Delação aponta Domingos Brazão como mandante no assassinato de Marielle Franco

Ex-deputado e atual conselheiro do TCR-RJ é acusado por Ronnie Lessa como mandante do crime, aprofundando escândalos em sua carreira política

Domingos Brazão, ex-vereador e atual conselheiro do TCR-RJ, enfrenta alegações mais recentes, sendo delatado por Ronnie Lessa, acusado do assassinato de Marielle Franco e Anderson Gomes, como um dos mandantes do crime. O Intercept Brasil divulgou a informação nesta terça-feira (23), citando fontes ligadas à investigação. Essa acusação se soma a anteriores menções de seu nome nas investigações, incluindo depoimentos de Ferreirinha, que apontou Marcello Siciliano e o miliciano Orlando Curicica como mandantes.

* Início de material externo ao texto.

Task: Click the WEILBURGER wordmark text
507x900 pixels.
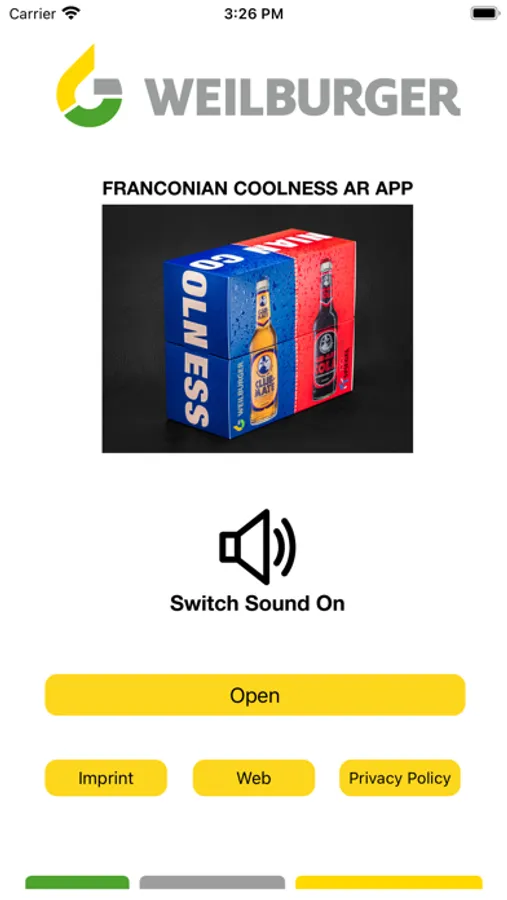Action: pyautogui.click(x=302, y=98)
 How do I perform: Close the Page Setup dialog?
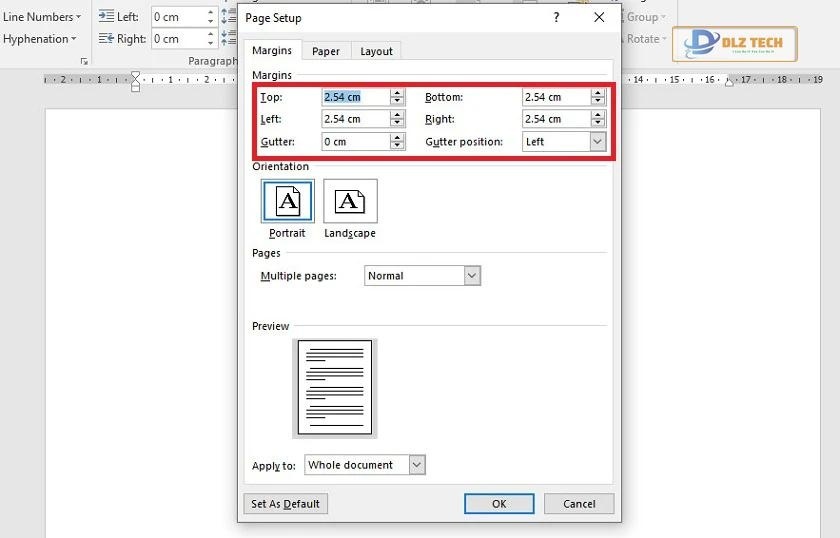[599, 18]
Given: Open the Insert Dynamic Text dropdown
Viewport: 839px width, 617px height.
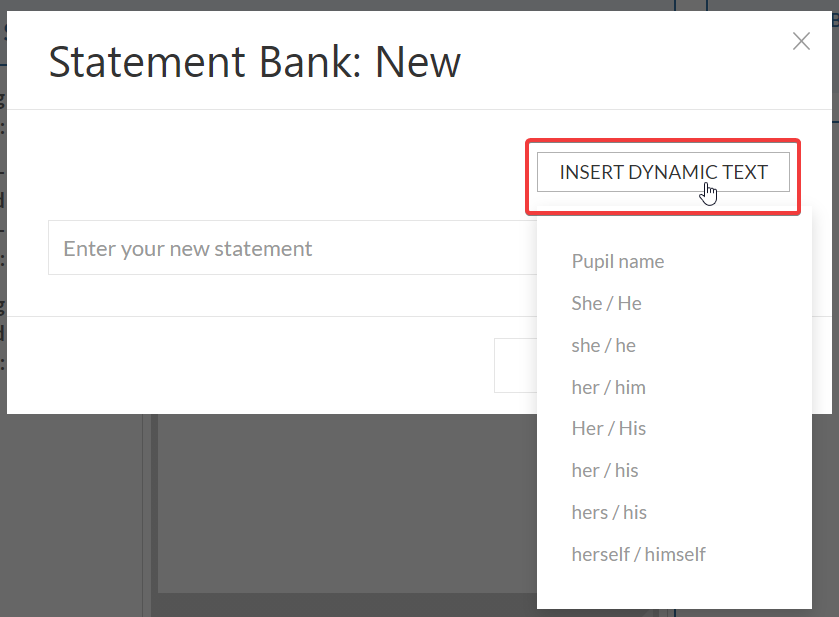Looking at the screenshot, I should pos(663,172).
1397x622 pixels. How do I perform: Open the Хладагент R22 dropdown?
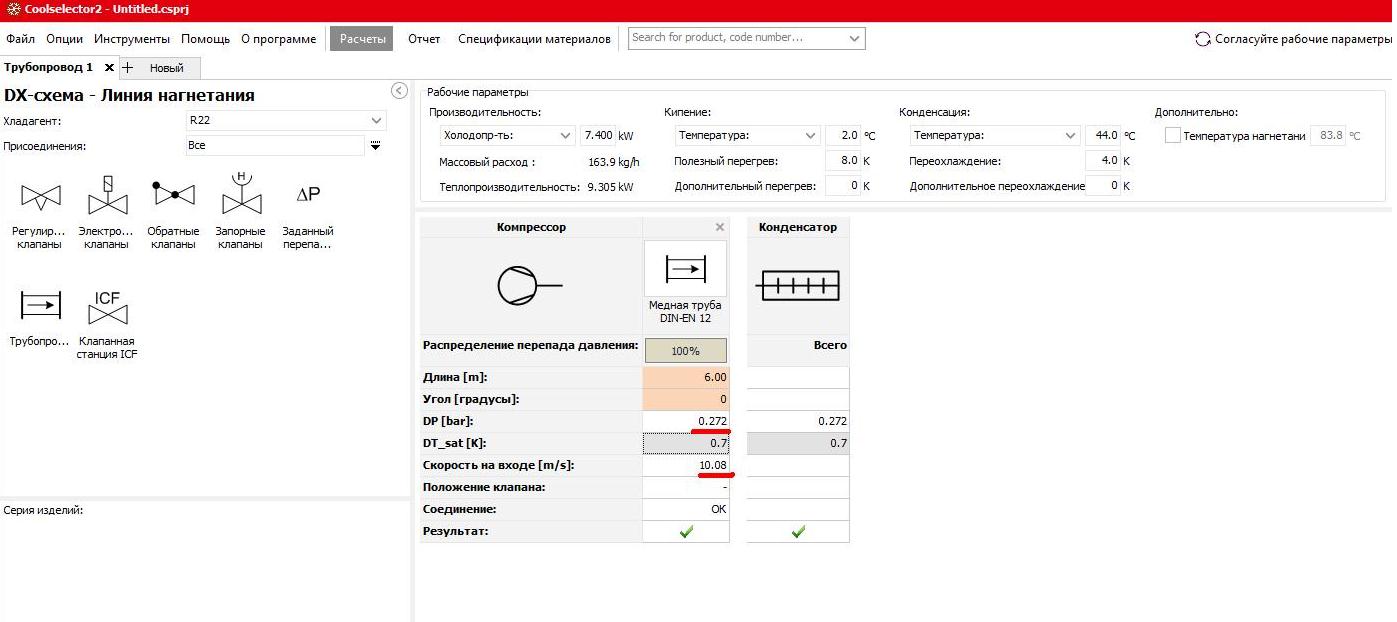286,121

Ao longo de sua carreira política, que abrangeu cinco mandatos consecutivos como deputado estadual, Brazão, de 58 anos, acumulou polêmicas, processos e suspeitas que vão desde corrupção até homicídio, conforme noticiado pelo jornal O Globo. Mesmo afastado em 2017, durante a Operação Quinto do Ouro, ele retornou ao TCE-RJ após decisão da 13ª Câmara de Direito Privado no ano passado.

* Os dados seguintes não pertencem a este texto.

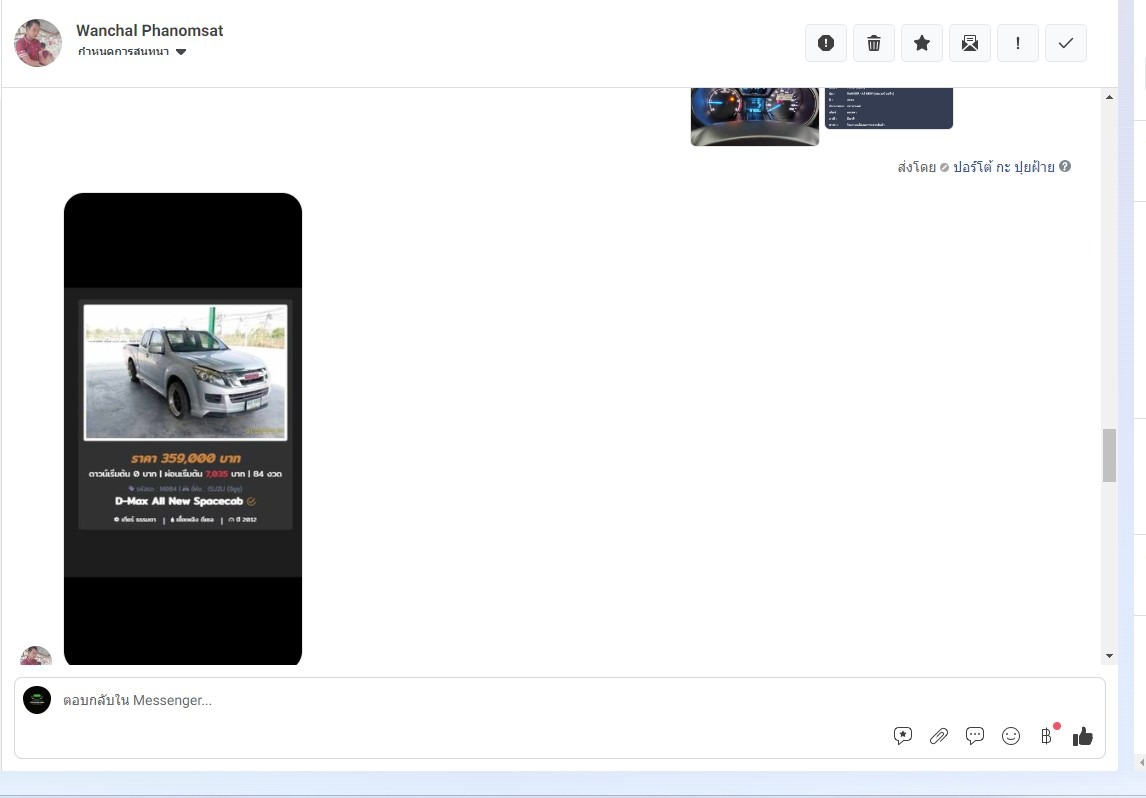Screen dimensions: 1146x798
Task: Mark conversation as unread with envelope icon
Action: point(970,43)
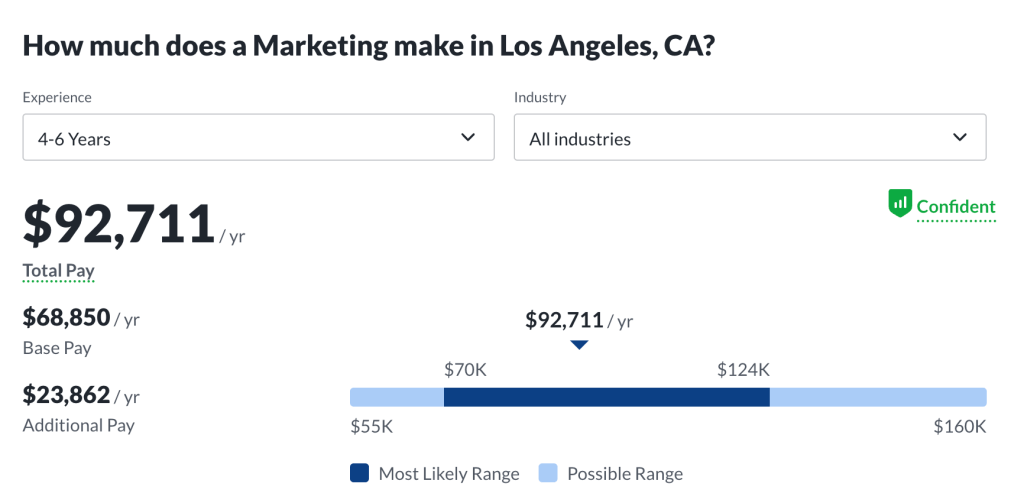Viewport: 1024px width, 500px height.
Task: Click the green Confident shield icon
Action: 900,204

Apesar das alegações e da recente delação, Brazão nega envolvimento no crime. Seu advogado, Márcio Palma, revelou não ter sido informado sobre a delação, destacando que buscou acesso aos autos, mas foi negado, alegando que Brazão não estava sob investigação. O conselheiro permanece sob o escrutínio público, mantendo sua posição de inocência diante das acusações.